## STORED DATA
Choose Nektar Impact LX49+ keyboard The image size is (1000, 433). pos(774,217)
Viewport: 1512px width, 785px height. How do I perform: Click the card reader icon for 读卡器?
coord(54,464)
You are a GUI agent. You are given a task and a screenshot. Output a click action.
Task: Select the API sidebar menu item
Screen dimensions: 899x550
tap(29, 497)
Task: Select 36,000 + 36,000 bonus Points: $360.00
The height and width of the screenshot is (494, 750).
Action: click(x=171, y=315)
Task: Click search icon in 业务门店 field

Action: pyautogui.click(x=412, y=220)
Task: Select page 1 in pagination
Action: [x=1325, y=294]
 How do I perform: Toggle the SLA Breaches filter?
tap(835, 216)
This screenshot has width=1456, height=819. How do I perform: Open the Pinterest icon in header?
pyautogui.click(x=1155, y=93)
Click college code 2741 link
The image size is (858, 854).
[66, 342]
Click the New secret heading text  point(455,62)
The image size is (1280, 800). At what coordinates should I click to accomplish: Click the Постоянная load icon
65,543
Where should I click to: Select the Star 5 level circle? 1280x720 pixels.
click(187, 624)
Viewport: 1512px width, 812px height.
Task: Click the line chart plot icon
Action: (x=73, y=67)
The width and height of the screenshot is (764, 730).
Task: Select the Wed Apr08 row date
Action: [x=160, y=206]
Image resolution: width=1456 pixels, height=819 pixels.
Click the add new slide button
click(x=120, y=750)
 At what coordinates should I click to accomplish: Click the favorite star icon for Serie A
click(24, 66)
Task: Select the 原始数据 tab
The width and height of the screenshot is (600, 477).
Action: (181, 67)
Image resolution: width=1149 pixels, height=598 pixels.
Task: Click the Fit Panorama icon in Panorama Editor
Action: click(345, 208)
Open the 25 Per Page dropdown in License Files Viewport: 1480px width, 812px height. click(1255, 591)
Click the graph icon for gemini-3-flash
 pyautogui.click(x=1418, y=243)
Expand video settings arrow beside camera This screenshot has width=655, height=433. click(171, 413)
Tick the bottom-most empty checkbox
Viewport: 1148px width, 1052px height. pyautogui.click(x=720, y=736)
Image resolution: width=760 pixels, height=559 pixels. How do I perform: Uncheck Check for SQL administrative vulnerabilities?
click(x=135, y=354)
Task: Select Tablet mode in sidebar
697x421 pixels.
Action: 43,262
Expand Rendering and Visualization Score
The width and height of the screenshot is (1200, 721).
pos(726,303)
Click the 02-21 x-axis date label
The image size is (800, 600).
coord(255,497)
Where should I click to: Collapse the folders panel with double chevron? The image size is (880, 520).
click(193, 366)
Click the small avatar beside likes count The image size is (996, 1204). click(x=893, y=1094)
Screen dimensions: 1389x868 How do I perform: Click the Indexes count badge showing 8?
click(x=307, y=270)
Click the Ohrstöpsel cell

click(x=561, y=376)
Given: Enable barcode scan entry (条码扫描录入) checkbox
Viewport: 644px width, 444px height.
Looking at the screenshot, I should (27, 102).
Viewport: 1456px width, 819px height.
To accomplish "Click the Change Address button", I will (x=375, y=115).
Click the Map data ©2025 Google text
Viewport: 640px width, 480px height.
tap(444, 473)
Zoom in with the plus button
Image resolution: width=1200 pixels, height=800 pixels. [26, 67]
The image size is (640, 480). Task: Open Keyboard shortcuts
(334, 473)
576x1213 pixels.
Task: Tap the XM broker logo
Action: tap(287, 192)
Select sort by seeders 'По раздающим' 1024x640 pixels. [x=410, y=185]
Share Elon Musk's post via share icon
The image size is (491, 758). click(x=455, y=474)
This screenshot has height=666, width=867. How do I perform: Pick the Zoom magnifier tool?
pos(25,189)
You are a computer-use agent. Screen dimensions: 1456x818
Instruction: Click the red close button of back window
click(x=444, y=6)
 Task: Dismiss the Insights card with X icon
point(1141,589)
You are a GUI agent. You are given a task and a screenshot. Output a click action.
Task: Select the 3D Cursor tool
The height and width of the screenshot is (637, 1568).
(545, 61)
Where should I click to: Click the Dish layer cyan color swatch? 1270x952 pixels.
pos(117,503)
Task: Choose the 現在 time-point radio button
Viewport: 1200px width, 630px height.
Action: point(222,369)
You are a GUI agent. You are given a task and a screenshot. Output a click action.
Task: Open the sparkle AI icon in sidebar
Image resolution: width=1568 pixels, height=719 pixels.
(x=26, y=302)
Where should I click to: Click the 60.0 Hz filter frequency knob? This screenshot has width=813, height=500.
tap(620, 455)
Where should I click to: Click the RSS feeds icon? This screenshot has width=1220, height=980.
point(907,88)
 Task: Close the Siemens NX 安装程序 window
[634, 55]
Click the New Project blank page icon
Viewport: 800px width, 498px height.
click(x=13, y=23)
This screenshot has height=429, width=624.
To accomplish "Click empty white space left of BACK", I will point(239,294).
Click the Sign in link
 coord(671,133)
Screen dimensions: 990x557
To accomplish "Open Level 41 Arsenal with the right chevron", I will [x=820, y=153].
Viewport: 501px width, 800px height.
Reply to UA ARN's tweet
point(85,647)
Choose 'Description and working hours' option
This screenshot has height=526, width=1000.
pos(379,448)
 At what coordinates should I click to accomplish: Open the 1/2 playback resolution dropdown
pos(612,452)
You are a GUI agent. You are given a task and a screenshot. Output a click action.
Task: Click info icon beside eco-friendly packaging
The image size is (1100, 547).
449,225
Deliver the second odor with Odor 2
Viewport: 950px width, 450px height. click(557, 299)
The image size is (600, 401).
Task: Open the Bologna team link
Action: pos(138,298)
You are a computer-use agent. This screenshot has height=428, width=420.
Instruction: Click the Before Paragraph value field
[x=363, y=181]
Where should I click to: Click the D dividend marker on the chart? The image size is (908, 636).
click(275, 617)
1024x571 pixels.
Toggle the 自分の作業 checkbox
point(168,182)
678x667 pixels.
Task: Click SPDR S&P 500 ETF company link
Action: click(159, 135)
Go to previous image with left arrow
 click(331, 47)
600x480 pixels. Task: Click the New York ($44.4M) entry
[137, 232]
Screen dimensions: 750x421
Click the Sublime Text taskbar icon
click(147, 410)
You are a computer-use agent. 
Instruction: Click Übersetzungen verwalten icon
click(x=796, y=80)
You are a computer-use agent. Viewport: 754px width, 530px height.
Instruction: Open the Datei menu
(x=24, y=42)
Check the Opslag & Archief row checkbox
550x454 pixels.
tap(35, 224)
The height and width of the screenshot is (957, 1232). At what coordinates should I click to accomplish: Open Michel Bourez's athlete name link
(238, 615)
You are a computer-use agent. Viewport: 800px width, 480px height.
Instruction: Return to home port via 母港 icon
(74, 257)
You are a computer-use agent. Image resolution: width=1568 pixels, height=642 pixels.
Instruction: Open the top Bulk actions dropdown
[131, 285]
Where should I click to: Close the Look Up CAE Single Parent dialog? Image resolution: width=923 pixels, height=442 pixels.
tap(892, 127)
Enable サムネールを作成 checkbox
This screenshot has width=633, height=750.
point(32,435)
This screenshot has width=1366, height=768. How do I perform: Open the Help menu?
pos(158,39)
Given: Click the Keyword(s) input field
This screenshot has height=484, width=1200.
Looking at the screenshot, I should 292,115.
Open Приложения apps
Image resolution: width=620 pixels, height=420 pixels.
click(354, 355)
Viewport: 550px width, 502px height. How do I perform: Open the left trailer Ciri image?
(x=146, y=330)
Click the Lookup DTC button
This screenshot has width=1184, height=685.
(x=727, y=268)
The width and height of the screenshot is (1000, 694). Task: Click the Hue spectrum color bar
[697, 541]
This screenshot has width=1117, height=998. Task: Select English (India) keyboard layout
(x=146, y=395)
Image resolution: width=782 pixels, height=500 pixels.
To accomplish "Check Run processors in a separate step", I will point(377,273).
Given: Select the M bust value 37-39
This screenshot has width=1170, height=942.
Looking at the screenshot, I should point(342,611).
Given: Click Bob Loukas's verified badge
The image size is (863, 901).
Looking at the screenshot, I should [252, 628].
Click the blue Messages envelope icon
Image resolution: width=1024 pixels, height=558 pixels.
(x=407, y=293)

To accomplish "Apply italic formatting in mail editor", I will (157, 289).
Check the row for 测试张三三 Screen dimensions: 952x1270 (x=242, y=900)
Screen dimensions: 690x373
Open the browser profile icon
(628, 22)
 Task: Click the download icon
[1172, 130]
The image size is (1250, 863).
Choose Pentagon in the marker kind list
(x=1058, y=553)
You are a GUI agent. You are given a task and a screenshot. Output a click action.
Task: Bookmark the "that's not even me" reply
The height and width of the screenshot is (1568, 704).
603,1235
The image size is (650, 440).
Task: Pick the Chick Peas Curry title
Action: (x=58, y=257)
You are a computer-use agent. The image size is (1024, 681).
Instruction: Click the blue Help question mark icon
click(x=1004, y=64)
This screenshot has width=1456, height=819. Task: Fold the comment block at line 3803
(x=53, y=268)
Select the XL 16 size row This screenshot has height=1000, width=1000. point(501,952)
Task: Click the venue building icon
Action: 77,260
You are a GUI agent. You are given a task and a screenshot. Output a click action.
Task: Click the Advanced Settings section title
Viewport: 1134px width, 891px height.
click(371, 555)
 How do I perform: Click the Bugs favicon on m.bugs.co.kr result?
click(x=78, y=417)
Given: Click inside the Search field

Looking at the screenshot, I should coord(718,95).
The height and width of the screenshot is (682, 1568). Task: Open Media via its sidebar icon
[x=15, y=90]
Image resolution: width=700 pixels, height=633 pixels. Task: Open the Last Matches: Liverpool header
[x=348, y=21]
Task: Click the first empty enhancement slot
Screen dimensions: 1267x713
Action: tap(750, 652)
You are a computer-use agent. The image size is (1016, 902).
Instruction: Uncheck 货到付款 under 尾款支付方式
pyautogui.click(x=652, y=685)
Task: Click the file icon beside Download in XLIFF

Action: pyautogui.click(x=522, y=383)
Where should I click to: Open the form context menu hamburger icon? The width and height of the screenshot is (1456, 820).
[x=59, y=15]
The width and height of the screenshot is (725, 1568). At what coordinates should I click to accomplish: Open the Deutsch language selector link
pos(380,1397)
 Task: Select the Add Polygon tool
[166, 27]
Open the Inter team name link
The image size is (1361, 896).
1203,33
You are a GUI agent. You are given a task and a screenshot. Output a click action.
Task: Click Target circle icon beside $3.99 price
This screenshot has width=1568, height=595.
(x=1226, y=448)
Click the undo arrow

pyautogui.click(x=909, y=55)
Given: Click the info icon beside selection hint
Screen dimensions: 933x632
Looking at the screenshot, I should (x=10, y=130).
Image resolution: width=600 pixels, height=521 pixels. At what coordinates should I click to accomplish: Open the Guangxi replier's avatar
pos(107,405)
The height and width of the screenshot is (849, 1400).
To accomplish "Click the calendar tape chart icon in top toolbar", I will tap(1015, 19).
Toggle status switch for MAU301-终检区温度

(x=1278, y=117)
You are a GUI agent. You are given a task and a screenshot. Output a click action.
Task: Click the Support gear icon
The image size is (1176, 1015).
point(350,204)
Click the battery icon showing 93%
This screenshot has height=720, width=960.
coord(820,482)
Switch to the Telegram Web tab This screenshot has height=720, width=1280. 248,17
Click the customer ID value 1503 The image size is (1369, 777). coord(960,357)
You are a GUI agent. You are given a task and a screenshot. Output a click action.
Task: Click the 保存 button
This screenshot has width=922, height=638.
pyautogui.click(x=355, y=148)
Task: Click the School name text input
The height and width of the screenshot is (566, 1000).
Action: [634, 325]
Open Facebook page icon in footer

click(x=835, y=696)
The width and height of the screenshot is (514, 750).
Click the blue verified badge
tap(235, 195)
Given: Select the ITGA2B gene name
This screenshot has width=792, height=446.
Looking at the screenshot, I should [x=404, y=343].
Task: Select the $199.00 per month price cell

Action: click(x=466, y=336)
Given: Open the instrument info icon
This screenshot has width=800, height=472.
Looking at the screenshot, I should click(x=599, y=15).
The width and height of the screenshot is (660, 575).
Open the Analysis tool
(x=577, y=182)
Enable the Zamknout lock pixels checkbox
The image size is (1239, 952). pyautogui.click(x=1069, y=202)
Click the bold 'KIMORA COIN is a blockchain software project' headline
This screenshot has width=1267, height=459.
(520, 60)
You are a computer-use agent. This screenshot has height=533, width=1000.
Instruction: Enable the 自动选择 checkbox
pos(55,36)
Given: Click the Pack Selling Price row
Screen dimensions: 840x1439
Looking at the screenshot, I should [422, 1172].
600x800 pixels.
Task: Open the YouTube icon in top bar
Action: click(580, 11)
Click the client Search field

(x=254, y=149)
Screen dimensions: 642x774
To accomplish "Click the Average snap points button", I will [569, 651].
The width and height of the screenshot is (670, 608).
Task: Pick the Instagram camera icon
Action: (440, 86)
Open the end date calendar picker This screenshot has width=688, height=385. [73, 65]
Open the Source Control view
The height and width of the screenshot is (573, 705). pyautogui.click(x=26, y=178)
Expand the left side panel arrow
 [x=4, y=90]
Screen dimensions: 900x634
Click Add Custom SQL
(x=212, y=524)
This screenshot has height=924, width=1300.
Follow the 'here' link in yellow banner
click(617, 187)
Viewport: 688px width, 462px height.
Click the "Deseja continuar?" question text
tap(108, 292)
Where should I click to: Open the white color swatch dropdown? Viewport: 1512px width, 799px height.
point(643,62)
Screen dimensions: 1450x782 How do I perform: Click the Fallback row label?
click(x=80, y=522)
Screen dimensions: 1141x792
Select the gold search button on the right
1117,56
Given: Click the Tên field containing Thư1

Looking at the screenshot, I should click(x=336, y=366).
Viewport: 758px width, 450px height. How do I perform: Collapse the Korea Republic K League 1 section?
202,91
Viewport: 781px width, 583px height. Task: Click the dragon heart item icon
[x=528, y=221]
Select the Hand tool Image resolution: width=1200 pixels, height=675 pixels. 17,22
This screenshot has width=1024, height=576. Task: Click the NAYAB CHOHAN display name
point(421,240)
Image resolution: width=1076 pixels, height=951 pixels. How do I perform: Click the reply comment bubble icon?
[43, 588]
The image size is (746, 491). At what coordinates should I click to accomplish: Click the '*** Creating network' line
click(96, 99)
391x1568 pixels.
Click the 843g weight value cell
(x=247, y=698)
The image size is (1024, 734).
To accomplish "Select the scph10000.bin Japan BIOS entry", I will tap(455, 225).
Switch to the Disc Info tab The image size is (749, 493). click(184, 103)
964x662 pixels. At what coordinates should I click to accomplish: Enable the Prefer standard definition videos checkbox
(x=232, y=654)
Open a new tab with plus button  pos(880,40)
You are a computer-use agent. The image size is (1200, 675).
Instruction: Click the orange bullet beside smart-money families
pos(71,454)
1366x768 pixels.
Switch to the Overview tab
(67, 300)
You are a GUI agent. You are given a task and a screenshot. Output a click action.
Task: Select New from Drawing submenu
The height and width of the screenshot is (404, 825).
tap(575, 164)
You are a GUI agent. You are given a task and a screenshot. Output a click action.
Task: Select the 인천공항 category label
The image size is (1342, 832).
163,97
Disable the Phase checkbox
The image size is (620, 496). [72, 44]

## WORK TO BE COMPLETED
Going back to the entries above, set down exactly the lines that begin at the one with "for Serie A" and end at the one with "Select sort by", both included, and nothing else.

## TASK RESPONSE
 At what coordinates should I click to accomplish: Click the favorite star icon for Serie A
click(24, 66)
Task: Select the 原始数据 tab
The width and height of the screenshot is (600, 477).
Action: (181, 67)
Image resolution: width=1149 pixels, height=598 pixels.
Task: Click the Fit Panorama icon in Panorama Editor
Action: click(345, 208)
Open the 25 Per Page dropdown in License Files Viewport: 1480px width, 812px height. click(1255, 591)
Click the graph icon for gemini-3-flash
 pyautogui.click(x=1418, y=243)
Expand video settings arrow beside camera This screenshot has width=655, height=433. click(171, 413)
Tick the bottom-most empty checkbox
Viewport: 1148px width, 1052px height. pyautogui.click(x=720, y=736)
Image resolution: width=760 pixels, height=559 pixels. How do I perform: Uncheck Check for SQL administrative vulnerabilities?
click(x=135, y=354)
Task: Select Tablet mode in sidebar
697x421 pixels.
Action: 43,262
Expand Rendering and Visualization Score
The width and height of the screenshot is (1200, 721).
pos(726,303)
Click the 02-21 x-axis date label
The image size is (800, 600).
coord(255,497)
Where should I click to: Collapse the folders panel with double chevron? The image size is (880, 520).
click(193, 366)
Click the small avatar beside likes count The image size is (996, 1204). click(x=893, y=1094)
Screen dimensions: 1389x868 How do I perform: Click the Indexes count badge showing 8?
click(x=307, y=270)
Click the Ohrstöpsel cell

click(x=561, y=376)
Given: Enable barcode scan entry (条码扫描录入) checkbox
Viewport: 644px width, 444px height.
Looking at the screenshot, I should (27, 102).
Viewport: 1456px width, 819px height.
To accomplish "Click the Change Address button", I will (x=375, y=115).
Click the Map data ©2025 Google text
Viewport: 640px width, 480px height.
tap(444, 473)
Zoom in with the plus button
Image resolution: width=1200 pixels, height=800 pixels. [26, 67]
The image size is (640, 480). Task: Open Keyboard shortcuts
(334, 473)
576x1213 pixels.
Task: Tap the XM broker logo
Action: tap(287, 192)
Select sort by seeders 'По раздающим' 1024x640 pixels. [x=410, y=185]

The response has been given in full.